MME MARTA O. DE VÁSQUEZ (Fédération latino-américaine des associations des familles des détenus disparus) a déploré que les disparitions forcées continuent de se produire en toute impunité. Au cours de l'année écoulée, de nombreux cas ont été relevés par le Groupe de travail. Ces cas n'ont toujours pas été éclaircis. Il est impératif et urgent d'aborder la question des disparitions forcées. C'est pourquoi la représentante a regretté le manque d'intérêt manifesté par de nombreux États à ce sujet. Elle a souligné que l'État argentin a donné l'exemple en approuvant la loi sur l'absence résultant d'une disparition forcée («Ley de Ausencia por Desaparición Forzada»). Les instruments internationaux interdisant explicitement les disparitions forcées ne sont toujours pas respectés par de nombreux États. La Colombie est le pays où l'on compte le plus grand nombre de victimes du phénomène des disparitions forcées. La représentante a souligné que la Commission est saisie d'un projet de convention sur la protection des personnes contre les disparitions forcées et a espéré qu'elle prendrait des mesures dans ce sens. En effet, la communauté internationale doit créer les instruments juridiques internationaux font défaut en matière de disparitions forcées. Elle a demandé que soit créé un mécanisme souple de suivi qui soit chargé de la rédaction définitive du projet de convention.


La Représentante de l'Égypte a dit avoir déjà fourni une réponse au Rapporteur sur la liberté religieuse. La Constitution de l'Égypte prévoit la liberté de culte. Toutefois, les Baha'is s'en prennent non seulement à la religion islamique mais aussi à ses symboles. Ceci n'est pas acceptable quel que soit le pays où ceci se passe, y compris les États-Unis, car les gouvernements ont le devoir de garantir la stabilité sociale. La représentante égyptienne a ensuite affirmé que les pratiques actuelles de cette faction encouragent l'intolérance religieuse. Elle a par ailleurs regretté que certaines organisations non gouvernementales abusent, pour des motifs politiques et financiers, du temps de la Commission et a demandé que le Secrétariat s'occupe de la question.
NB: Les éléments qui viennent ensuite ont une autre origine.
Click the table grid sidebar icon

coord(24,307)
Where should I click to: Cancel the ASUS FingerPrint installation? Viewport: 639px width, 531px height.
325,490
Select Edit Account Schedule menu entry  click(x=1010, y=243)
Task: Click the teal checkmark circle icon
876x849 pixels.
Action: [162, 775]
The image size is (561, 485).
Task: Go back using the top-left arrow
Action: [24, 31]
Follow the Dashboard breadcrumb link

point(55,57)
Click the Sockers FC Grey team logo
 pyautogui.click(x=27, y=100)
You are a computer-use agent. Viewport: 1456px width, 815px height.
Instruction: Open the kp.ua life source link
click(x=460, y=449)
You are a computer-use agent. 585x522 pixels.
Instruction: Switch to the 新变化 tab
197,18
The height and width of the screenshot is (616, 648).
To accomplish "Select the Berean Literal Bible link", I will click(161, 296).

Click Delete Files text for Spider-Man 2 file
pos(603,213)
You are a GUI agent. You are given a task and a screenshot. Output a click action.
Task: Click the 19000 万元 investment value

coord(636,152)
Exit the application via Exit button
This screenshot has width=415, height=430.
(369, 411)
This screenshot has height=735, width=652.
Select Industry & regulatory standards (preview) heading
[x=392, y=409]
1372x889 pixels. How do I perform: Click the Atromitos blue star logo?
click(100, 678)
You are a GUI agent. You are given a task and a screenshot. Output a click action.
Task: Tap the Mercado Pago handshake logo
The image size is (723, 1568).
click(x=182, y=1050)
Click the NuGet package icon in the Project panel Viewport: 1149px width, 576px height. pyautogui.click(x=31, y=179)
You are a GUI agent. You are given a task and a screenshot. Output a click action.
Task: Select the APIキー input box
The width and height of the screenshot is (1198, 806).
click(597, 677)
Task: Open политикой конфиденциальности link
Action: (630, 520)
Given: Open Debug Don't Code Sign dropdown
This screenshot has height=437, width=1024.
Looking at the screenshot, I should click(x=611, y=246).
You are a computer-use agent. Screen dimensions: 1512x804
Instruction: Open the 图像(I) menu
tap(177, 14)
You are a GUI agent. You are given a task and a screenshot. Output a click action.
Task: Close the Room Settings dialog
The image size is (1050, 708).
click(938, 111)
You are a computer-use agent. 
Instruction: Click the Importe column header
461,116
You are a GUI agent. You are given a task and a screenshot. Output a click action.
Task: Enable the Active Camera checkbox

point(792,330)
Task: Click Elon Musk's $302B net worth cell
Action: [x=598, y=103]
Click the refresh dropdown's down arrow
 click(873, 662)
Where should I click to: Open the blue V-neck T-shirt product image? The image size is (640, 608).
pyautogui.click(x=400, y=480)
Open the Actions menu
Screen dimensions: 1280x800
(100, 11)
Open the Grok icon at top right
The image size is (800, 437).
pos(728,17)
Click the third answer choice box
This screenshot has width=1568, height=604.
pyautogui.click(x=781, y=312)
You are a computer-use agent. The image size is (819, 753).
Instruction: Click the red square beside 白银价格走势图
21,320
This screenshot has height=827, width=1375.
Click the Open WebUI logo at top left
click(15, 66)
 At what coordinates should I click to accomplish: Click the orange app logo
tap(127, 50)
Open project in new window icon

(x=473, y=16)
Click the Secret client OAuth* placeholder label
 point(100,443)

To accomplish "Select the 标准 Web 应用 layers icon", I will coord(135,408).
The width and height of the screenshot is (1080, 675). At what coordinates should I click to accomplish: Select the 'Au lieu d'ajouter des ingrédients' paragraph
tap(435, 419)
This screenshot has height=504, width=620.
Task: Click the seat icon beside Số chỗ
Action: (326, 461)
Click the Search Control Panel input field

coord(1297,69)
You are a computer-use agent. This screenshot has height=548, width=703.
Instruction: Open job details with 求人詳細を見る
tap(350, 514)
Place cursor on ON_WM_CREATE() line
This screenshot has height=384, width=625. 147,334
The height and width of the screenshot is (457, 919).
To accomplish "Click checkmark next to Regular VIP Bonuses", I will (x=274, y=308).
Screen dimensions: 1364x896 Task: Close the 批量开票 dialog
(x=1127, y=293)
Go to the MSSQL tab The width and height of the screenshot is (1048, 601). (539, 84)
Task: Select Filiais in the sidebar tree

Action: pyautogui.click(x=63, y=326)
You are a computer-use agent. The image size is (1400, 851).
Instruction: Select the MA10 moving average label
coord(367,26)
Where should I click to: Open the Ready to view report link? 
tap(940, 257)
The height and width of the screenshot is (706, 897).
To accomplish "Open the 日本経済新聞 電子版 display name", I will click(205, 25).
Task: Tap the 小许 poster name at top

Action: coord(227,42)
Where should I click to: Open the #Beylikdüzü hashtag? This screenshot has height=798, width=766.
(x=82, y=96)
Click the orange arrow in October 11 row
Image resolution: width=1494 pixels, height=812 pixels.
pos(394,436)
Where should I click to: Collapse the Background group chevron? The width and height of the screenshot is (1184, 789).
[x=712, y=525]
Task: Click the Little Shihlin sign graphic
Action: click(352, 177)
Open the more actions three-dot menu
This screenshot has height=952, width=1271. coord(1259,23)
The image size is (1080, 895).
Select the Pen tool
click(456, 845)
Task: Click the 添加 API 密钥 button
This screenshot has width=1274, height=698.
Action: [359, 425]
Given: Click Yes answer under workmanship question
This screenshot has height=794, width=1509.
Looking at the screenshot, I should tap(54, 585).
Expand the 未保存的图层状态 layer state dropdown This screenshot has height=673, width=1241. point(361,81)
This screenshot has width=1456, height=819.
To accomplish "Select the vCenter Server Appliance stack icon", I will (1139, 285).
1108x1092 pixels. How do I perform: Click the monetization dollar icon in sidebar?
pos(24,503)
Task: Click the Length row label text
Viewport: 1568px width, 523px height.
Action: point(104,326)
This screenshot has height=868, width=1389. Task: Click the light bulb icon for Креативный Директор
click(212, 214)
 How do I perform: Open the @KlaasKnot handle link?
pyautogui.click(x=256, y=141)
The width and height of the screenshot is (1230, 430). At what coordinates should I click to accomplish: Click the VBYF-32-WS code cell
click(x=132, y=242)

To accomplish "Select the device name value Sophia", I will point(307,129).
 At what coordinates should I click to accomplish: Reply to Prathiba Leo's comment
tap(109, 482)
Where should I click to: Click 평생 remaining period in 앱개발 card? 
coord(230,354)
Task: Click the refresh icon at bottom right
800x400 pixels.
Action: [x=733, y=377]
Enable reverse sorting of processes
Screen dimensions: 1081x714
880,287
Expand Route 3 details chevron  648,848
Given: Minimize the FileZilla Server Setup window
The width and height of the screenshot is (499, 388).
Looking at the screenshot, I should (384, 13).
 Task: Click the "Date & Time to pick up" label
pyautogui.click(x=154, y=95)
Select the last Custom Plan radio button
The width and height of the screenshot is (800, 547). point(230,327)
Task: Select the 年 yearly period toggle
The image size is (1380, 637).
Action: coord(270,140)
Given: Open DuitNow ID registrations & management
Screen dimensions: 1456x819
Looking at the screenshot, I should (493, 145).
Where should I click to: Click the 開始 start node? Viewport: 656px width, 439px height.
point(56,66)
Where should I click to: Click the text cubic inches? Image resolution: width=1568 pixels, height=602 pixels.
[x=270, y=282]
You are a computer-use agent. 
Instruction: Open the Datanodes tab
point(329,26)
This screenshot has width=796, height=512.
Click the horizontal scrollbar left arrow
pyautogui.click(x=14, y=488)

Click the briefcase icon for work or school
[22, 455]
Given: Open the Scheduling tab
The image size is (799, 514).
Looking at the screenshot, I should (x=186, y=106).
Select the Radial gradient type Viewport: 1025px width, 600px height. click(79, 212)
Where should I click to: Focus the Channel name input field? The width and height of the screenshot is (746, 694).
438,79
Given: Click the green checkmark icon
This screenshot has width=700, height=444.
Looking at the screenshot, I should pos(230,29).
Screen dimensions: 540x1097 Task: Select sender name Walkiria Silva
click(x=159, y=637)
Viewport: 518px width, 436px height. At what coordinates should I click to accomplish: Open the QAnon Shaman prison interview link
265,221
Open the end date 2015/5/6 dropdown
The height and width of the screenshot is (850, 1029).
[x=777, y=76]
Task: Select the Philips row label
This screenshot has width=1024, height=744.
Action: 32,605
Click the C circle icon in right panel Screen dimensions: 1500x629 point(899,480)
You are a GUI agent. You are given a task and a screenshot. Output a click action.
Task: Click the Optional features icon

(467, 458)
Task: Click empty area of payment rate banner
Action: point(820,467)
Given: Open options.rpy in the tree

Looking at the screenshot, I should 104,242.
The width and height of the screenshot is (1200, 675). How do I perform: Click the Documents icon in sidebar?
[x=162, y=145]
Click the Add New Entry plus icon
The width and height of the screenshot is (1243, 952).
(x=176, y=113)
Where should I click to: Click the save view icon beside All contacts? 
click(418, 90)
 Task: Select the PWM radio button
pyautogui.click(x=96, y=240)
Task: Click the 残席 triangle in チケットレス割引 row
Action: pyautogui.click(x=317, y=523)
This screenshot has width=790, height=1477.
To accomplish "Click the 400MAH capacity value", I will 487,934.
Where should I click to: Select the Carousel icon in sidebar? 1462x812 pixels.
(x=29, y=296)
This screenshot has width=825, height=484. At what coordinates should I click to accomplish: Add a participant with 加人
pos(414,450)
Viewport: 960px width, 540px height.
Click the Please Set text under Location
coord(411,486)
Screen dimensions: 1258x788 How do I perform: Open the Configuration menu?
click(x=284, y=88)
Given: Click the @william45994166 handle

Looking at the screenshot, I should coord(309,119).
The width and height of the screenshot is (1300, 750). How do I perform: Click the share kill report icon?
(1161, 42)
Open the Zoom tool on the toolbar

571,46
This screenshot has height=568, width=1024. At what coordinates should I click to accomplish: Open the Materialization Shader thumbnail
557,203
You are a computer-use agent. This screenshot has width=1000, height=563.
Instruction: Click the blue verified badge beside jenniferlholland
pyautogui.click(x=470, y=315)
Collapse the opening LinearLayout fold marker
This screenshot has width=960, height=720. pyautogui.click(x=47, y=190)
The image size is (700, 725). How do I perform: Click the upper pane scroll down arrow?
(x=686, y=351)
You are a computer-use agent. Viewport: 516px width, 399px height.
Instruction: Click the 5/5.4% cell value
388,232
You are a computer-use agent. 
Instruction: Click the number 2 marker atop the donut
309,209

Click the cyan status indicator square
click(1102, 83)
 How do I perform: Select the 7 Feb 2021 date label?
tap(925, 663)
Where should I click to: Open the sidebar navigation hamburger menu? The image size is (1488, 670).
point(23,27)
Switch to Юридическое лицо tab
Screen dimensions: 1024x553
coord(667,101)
Le Représentant du Burundi a regretté que les Rapporteurs spéciaux sur la torture, les arrestations arbitraires et les disparitions forcées ne tiennent pas compte dans leurs rapports des mesures prises par le Gouvernement burundais. Il a ajouté que l'embargo et la crise économique rendent la tâche du gouvernement beaucoup plus difficile. C'est la raison pour laquelle il a renouvelé sa requête de remplacer les différents mécanismes des droits de l'homme de la Commission par une coopération technique plus consistante.

Le représentant de la République islamique d'Iran a attiré l'attention de la Commission sur la déclaration faite par Humanitarian Law Project qui, au nombre des groupes d'opposition en Iran, a cité des organisations responsables d'actes terroristes. Il s'est inquiété que certaines ONG utilisent le bâtiment de l'ONU pour faire l'apologie du terrorisme. S'agissant de «Mojahedin Khalg Organisation», il a rappelé que ce groupe a mené des attaques chimiques contre Halabja et plusieurs attentats. Il a en outre commenté les allégations sur la liberté de religion et d'expression en Iran, indiquant que les minorités chrétiennes et autres ont des représentants au Parlement. D'autre part, l'augmentation du nombre de publications en Iran témoigne clairement des efforts du gouvernement pour favoriser la liberté d'expression, a-t-il fait valoir.

Le représentant de l'Albanie, en réponse à la Grèce, a réaffirmé que les chiffres du Gouvernement albanais se basent sur les chiffres du dernier recensement de 1989 qui comptabilise 58 758 personnes d'origine grecque. Les chiffres avancés tiennent également compte de l'accroissement de la population, a-t-il précisé.